━━━━━ Provided data
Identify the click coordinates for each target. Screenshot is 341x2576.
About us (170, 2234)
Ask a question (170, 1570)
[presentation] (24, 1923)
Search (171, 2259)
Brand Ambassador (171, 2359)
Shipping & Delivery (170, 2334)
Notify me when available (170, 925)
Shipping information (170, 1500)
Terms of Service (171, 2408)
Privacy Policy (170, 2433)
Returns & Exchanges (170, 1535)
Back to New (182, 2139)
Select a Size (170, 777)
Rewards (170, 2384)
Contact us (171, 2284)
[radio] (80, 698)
━━━━━━━━━━
Task: Every single line in the records above must be written out exactly.

Task solution:
Identify the click coordinates for each target. Screenshot is 341x2576.
About us (170, 2234)
Ask a question (170, 1570)
[presentation] (24, 1923)
Search (171, 2259)
Brand Ambassador (171, 2359)
Shipping & Delivery (170, 2334)
Notify me when available (170, 925)
Shipping information (170, 1500)
Terms of Service (171, 2408)
Privacy Policy (170, 2433)
Returns & Exchanges (170, 1535)
Back to New (182, 2139)
Select a Size (170, 777)
Rewards (170, 2384)
Contact us (171, 2284)
[radio] (80, 698)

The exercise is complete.